**Excerpted text**
○ ○ ○

First of all, congrats on such strong results. First, I wanted to ask, is your current run rate of EBITDA sustainable or not? And along with that, what are the positives or negatives that could impact it? Clark D. Stewart: There's lots of negatives. They're all outlined in the 10-K, like almost the full page, single-spaced, but let's talk about what can happen here. The EBITDA is probably -- as you know, we're in airplane business, lots of things that can affect that, the military spending, the attitude of the government towards the airplane world in general. Things like the 777 problems could be negative, and there are good things in that we're supporting an environment where we're trying to build the military up and be knowledgeable of what's happening around the world, which is the ISO (sic) [ ISR ] and they are surveillance business. And that's a positive. So I would guess that it's really that emotional thing as to which way that goes. And the other thing, of course, is the casino is dependent upon oil and gas, beef cattle and grain crops. So any one of those as a problem or the attitude of a drought or any other depressed thing out in the Oklahoma, Texas, Panhandle all the way up through to Wyoming and Western Nebraska could cause us problems with the casino because that is the market scope of the casino. I hope that answers your question. I know that's not definitive, but that's the general rule. Craig D. Stewart: But kind of further on that, we've got visibility on the airplane side out about 6 months in terms of firm fixed contracts and we're booked at Avcon, I think, through the May time frame. We've got contracts that are running for the next couple of years out in Arizona. So I mean, it's -- the business side of it, from an aerospace standpoint, will probably stay strong at least through the next 6 months, I would imagine.
Okay. That's helpful. And our other question, just whatever color you're able to provide. What do you think your capital expenditures will be over the next year if you're able to say? Clark D. Stewart: No, I'd say $3.5 million to $4 million. So capital expenditures, including the STC costs, yes? It would be $5 million probably.

○ ○ ○

**Rows showing where targets appear**
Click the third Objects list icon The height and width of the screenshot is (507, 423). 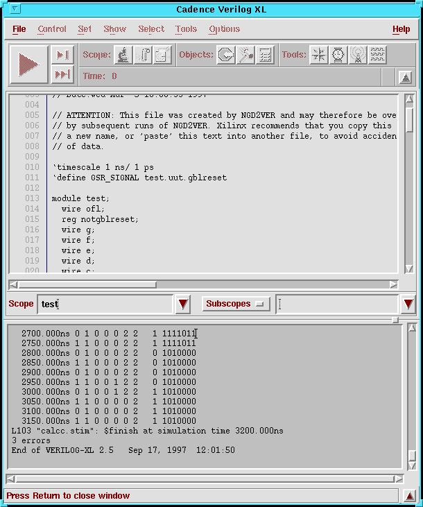click(264, 55)
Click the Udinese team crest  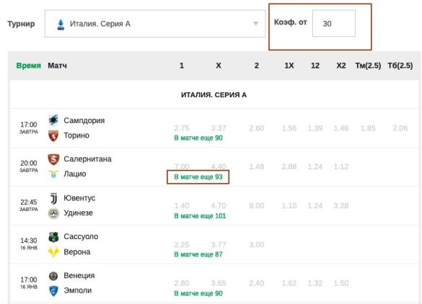click(x=53, y=213)
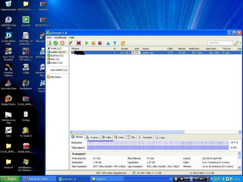Screen dimensions: 243x182
Task: Move torrent up the queue arrow
Action: [x=108, y=43]
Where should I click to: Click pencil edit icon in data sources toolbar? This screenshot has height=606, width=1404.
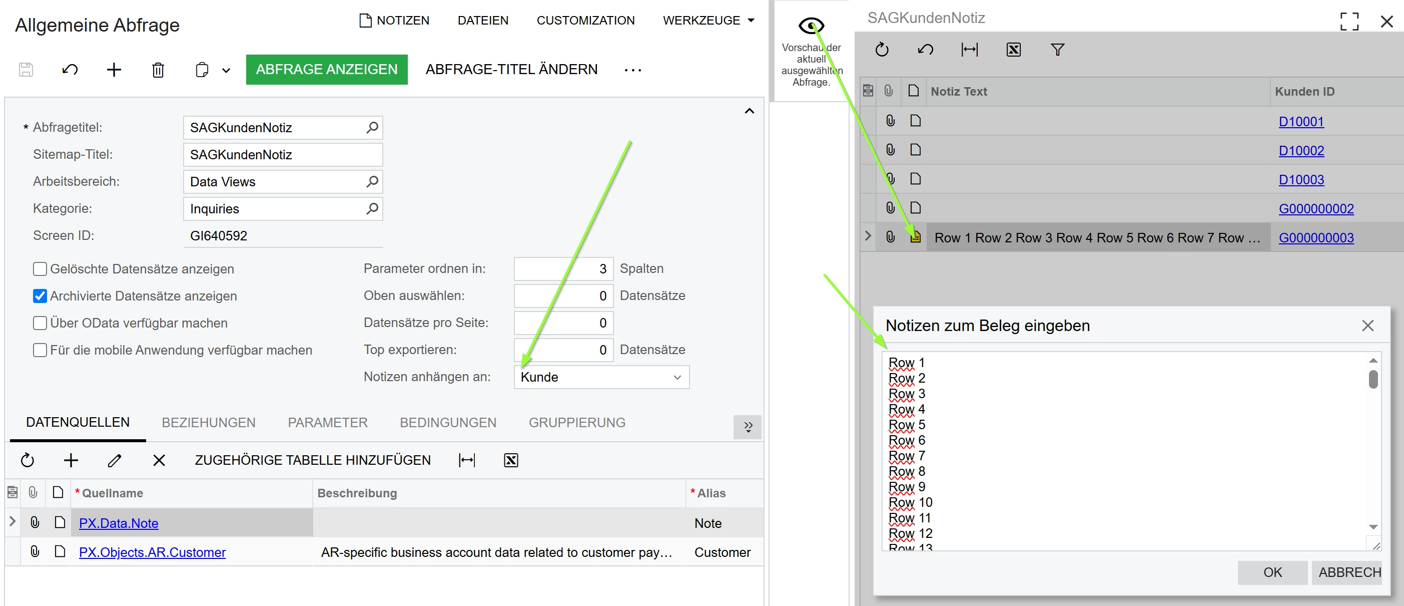(114, 460)
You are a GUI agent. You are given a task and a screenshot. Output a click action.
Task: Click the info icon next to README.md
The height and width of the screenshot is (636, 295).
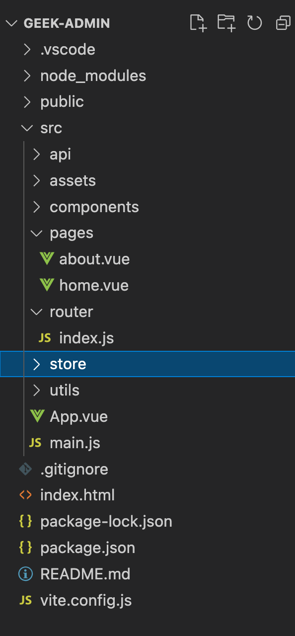click(25, 574)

○ ○ ○

**Request**
Return, word for word, the part of the earnings call excerpt that opens with the words containing "Okay. That's helpful." and closes with "be $5 million probably.".

**Task solution**
Okay. That's helpful. And our other question, just whatever color you're able to provide. What do you think your capital expenditures will be over the next year if you're able to say? Clark D. Stewart: No, I'd say $3.5 million to $4 million. So capital expenditures, including the STC costs, yes? It would be $5 million probably.